◆ SOURCE EXTRACT:
┄┄┄┄┄┄┄┄┄┄┄┄┄┄┄┄┄┄┄┄
Skip to main content
Version: 0.15 (unstable)

Observability with Prometheus + Grafana

Run a Guardian server with Prometheus metrics enabled, scraped by Prometheus and visualized in a pre-provisioned Guardian — Server Overview Grafana dashboard — all from one docker compose up. Use it to see Guardian's metric surface, or as a starting point for your own dashboards.

This is a local, single-host stack (filesystem storage, anonymous Grafana). It is distinct from a production setup, where you would scrape your real server from an existing Prometheus and protect the endpoint as below. Every setting is in .env.example and docker-compose.yml in this directory; for the authoritative meaning of any variable, see CONFIGURATION.md (“Runtime — metrics”).

What you get

The stack runs three services on the internal Compose network:

  • server — Guardian with GUARDIAN_METRICS_ENABLED=true, serving the Prometheus exposition on a dedicated listener (:9464, not published to the host).
  • prometheus — scrapes server:9464 every 15s with a bearer token.
  • grafana — auto-provisioned with the Prometheus datasource and the dashboard, anonymous access for zero-friction local viewing.

The server instruments, end to end: HTTP and gRPC request paths (rate, latency, in-flight, status/code), Miden RPC (the upstream chain node), storage operations and per-pool (storage/metadata) DB-pool saturation, canonicalization, the delta & proposal lifecycle, account growth, operator auth, rate limiting, refresher health, and process metrics.

Two properties worth knowing as an operator:

  • Scrapes are cheap. Expensive cross-account aggregates (delta counts, in-flight proposals, account totals, pool status) are computed by a background refresher every GUARDIAN_METRICS_REFRESH_INTERVAL_SECS and published as gauges — a scrape never touches the database. Staleness is observable as time() - guardian_metrics_refresh_timestamp_seconds.
  • Cardinality is bounded by construction. Every label value comes from a closed set (route templates, a gRPC method allowlist, small enums). No account IDs, nonces, keys, IPs, or error strings become labels.

Prerequisites

  • Docker (with Compose) and outbound internet — the server connects to its Miden network's RPC at startup.
┄┄┄┄┄┄┄┄┄┄┄┄┄┄┄┄┄┄┄┄
◆ WRITTEN TASK 1: In the rows, change "padlock icon" to "lock icon" from the line with "Viewport: 1147px width, 920px height." up to and including the line with "Lock the cell". Give back only those lines, with nothing else altered.
┄┄┄┄┄┄┄┄┄┄┄┄┄┄┄┄┄┄┄┄
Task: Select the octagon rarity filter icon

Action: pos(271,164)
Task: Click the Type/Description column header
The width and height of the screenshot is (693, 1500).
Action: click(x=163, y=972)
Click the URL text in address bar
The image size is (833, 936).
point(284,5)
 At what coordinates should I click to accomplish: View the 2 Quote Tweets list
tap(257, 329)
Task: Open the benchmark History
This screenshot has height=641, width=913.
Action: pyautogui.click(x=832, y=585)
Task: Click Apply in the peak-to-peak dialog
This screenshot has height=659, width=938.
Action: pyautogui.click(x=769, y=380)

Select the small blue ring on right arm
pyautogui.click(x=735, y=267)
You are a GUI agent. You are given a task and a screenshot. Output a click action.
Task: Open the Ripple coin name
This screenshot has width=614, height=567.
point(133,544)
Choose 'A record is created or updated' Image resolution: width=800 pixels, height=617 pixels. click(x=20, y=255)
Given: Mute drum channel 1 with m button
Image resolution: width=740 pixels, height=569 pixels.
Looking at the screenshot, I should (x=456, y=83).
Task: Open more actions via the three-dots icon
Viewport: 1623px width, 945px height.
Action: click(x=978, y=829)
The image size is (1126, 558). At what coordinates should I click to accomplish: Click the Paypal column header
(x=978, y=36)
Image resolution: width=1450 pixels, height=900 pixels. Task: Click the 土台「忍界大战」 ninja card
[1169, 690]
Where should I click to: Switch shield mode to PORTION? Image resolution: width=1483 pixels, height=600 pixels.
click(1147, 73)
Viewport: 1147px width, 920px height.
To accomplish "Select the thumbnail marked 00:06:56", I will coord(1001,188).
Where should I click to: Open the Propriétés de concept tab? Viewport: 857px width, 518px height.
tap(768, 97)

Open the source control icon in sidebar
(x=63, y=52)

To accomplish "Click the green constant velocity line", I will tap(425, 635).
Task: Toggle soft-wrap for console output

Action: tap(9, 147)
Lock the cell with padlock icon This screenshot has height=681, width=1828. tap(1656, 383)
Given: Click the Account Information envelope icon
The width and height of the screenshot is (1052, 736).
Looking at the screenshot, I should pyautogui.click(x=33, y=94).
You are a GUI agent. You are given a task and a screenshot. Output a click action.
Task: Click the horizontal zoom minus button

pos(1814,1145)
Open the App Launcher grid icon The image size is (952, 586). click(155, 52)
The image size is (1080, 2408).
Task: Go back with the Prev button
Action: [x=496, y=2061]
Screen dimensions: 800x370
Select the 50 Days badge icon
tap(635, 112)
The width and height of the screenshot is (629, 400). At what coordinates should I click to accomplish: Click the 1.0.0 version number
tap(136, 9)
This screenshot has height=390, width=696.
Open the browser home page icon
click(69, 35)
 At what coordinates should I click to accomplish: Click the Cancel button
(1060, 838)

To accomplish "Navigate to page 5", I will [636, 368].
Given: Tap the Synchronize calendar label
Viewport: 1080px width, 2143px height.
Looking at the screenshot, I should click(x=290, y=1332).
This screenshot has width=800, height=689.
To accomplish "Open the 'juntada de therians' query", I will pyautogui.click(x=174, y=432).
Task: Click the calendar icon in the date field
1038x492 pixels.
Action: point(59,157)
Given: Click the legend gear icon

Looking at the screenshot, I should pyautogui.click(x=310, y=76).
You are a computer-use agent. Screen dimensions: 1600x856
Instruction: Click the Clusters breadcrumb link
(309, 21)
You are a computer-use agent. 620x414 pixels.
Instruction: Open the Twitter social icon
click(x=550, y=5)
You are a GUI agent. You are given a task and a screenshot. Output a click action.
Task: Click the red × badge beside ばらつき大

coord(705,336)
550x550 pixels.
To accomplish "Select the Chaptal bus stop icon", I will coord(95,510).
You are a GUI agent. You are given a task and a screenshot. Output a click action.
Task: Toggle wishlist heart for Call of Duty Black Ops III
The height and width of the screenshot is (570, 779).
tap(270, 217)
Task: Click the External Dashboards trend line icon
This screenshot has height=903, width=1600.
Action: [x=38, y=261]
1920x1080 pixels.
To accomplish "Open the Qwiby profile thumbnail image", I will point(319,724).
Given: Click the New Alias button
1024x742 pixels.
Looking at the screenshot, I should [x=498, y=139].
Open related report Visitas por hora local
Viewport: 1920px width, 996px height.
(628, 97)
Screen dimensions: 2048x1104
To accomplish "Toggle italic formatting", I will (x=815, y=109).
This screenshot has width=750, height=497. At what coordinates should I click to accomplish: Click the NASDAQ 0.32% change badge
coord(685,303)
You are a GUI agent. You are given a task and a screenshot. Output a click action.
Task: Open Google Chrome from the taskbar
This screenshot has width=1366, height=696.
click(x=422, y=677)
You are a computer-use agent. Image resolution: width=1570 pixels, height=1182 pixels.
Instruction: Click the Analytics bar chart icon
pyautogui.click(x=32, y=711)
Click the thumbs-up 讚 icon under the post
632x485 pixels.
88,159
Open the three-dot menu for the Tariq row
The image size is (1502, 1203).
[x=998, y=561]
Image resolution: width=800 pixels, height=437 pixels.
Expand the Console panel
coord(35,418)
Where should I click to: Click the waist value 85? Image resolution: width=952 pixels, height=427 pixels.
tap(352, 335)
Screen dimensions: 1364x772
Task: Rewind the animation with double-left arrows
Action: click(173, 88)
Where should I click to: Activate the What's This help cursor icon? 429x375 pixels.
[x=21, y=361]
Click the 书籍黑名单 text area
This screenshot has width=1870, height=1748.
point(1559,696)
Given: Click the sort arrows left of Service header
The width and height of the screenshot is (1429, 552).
┄┄┄┄┄┄┄┄┄┄┄┄┄┄┄┄┄┄┄┄
◆ WRITTEN TASK 2: Summarize the Prometheus and Grafana page in two sentences.

◆ FULL RESPONSE 1:
Viewport: 1147px width, 920px height.
To accomplish "Select the thumbnail marked 00:06:56", I will coord(1001,188).
Where should I click to: Open the Propriétés de concept tab? Viewport: 857px width, 518px height.
tap(768, 97)

Open the source control icon in sidebar
(x=63, y=52)

To accomplish "Click the green constant velocity line", I will tap(425, 635).
Task: Toggle soft-wrap for console output

Action: tap(9, 147)
Lock the cell with lock icon This screenshot has height=681, width=1828. tap(1656, 383)

◆ FULL RESPONSE 2: The page describes a local, single-host Docker Compose stack that runs a Guardian server with Prometheus metrics enabled, a Prometheus service that scrapes it every 15s with a bearer token, and Grafana auto-provisioned with the Prometheus datasource and a Guardian dashboard. It notes that scrapes are cheap because a background refresher computes expensive aggregates and publishes them as gauges, and that cardinality is bounded because every label value comes from a closed set.